Unidentified militants fired on a UN helicopter “10 minutes” from the trade hub of Goma in North Kivu province on Friday, according to the UN Office for the Coordination of Humanitarian Affairs (OCHA).
The 10 passengers and three crew members on board were unharmed, but the UN’s World Food Programme (WFP) decided to temporarily suspend humanitarian flights in North Kivu and neighboring Ituri province.
WFP manages the UN Humanitarian Air Service, which provides passenger and cargo transport during crises.
“We are deeply concerned about the safety of air operations and the humanitarian actors who depend on these flights to reach the most vulnerable groups of the population,” said OCHA humanitarian coordinator Bruno Lemarquis.
Eastern DRC is plagued by dozens of militias, many a legacy of devastating regional wars that flared at the turn of the 21st century.

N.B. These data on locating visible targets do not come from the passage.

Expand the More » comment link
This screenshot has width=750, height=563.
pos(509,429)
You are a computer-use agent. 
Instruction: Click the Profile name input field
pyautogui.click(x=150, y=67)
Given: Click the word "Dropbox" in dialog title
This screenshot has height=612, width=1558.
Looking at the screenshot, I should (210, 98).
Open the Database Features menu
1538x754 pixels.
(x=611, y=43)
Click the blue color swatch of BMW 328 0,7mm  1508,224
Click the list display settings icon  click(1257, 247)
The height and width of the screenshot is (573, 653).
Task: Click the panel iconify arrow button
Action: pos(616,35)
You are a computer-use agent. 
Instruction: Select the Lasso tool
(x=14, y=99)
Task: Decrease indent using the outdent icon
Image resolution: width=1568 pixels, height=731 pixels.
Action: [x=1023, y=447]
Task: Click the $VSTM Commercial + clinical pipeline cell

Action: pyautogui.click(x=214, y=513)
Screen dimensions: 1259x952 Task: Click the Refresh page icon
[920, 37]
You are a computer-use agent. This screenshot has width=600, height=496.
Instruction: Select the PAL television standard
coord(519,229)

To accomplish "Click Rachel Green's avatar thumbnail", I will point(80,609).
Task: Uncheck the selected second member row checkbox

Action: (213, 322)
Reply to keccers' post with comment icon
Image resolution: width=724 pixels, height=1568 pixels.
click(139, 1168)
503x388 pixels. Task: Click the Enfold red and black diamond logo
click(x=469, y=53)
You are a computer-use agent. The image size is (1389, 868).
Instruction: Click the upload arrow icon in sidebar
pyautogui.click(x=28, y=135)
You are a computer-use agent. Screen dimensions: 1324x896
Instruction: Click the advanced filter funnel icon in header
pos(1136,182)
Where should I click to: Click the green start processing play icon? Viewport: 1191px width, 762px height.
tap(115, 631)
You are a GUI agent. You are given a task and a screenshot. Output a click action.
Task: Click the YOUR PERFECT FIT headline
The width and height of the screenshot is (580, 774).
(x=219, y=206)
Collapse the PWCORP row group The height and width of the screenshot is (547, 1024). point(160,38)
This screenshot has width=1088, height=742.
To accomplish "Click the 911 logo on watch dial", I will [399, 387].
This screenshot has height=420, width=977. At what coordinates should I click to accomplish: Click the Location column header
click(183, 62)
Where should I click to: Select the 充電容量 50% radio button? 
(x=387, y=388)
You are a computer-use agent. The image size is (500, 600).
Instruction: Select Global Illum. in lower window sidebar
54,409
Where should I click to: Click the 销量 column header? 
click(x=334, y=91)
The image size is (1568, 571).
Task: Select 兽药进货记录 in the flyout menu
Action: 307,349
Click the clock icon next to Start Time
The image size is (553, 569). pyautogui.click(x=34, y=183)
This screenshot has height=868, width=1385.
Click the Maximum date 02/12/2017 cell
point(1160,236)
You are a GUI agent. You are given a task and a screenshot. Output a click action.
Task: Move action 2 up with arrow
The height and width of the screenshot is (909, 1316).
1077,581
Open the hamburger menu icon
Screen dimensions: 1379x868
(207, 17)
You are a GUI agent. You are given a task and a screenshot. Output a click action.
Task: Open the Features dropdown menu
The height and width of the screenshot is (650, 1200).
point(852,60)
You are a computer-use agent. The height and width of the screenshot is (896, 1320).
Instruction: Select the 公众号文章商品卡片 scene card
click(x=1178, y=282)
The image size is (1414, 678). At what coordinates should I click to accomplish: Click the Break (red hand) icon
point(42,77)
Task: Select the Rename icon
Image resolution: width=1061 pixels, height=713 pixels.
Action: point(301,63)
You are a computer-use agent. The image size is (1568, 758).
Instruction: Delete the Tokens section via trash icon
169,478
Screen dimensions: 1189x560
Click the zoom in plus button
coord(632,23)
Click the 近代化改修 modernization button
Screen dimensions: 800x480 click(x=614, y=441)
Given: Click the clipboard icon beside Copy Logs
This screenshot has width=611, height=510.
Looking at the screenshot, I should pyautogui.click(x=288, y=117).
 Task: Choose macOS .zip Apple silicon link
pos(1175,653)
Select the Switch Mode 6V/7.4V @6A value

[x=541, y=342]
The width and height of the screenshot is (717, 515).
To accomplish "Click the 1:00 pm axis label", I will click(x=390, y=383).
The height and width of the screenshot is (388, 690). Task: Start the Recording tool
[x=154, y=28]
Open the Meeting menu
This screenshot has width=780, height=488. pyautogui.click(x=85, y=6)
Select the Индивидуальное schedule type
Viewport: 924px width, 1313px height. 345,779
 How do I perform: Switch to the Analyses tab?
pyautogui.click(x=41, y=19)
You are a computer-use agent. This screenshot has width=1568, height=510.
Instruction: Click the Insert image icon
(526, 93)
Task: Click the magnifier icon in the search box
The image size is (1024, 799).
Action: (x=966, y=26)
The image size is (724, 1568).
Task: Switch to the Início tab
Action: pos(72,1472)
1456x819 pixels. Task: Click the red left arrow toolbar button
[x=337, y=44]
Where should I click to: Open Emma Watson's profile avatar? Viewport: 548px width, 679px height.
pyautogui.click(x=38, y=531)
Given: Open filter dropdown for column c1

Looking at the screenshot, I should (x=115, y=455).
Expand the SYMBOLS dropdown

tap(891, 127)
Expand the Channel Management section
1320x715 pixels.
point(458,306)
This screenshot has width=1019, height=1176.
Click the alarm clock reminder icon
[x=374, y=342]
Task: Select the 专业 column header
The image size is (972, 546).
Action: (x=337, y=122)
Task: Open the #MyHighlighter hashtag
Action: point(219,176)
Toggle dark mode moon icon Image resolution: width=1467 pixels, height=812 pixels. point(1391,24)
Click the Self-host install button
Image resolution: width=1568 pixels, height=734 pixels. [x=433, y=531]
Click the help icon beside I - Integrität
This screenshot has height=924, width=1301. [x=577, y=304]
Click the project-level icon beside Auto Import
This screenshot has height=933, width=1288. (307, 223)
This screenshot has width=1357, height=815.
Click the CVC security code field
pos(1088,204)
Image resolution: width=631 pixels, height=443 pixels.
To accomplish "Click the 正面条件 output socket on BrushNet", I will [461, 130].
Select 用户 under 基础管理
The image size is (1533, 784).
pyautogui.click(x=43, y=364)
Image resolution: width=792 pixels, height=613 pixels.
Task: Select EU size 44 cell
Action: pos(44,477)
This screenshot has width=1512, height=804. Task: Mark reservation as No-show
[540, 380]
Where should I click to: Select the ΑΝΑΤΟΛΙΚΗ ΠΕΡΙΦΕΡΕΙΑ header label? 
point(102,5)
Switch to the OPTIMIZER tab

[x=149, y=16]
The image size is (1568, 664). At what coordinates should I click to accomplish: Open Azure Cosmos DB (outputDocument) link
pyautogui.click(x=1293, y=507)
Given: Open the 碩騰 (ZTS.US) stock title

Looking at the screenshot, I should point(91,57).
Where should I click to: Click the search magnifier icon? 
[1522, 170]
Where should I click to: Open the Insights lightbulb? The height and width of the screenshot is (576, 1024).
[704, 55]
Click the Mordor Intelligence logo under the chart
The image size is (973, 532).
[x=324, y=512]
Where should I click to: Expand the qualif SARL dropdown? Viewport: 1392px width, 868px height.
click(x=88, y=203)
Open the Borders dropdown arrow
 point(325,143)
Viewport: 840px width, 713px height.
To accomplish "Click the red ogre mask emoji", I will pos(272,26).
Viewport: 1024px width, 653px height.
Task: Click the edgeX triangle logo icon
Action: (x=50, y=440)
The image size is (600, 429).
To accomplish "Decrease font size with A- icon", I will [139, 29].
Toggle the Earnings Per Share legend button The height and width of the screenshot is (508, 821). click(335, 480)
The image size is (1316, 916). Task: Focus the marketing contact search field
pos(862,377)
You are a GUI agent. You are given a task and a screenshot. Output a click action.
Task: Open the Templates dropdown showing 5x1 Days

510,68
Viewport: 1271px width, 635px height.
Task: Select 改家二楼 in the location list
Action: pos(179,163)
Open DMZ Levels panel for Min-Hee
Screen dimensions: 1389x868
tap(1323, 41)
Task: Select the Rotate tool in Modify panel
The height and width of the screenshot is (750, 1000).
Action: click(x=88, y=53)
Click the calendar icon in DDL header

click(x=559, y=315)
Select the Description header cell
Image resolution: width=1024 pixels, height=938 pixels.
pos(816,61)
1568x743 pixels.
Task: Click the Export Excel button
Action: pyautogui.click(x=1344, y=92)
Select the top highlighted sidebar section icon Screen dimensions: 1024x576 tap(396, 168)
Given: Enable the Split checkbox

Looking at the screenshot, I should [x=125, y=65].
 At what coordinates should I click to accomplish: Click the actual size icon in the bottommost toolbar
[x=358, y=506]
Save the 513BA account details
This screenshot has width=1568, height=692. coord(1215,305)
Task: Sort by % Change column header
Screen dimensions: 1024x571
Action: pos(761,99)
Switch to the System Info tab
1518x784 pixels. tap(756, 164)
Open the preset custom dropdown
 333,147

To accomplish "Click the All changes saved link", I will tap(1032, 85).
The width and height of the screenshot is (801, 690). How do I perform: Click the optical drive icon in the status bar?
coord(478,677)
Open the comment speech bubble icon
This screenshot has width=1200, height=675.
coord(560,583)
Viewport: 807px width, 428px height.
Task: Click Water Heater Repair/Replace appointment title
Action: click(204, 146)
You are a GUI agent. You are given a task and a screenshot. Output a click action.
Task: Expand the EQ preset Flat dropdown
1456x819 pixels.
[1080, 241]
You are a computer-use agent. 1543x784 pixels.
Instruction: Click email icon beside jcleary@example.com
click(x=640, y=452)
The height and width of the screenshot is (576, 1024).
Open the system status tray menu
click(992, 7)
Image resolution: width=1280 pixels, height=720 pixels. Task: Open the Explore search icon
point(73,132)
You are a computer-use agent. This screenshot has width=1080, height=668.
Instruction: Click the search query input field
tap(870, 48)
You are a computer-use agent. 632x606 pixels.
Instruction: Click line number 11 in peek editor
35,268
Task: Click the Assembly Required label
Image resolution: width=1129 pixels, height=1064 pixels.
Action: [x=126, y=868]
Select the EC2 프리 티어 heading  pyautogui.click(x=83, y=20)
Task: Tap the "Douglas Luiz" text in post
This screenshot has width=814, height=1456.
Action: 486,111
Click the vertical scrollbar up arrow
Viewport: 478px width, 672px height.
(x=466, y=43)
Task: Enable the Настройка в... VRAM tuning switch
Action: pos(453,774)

One rebel group, the M23, has seized swathes of territory in North Kivu since late 2021 and is edging closer to Goma, a city of over one million people on the border with Rwanda.
Hundreds of thousands of people have fled the advance of M23 rebels.
The DRC accuses its smaller neighbor Rwanda of backing the group, a charge the United States, several other western countries, as well as independent UN experts, agree with.
Rwanda denies the accusation.
Decades of conflict has made eastern Congo one of the world’s most grave and intractable humanitarian crises.
Some 5.7 million people have been displaced inside the central African country, according to OCHA, and over 26 million suffer from food insecurity.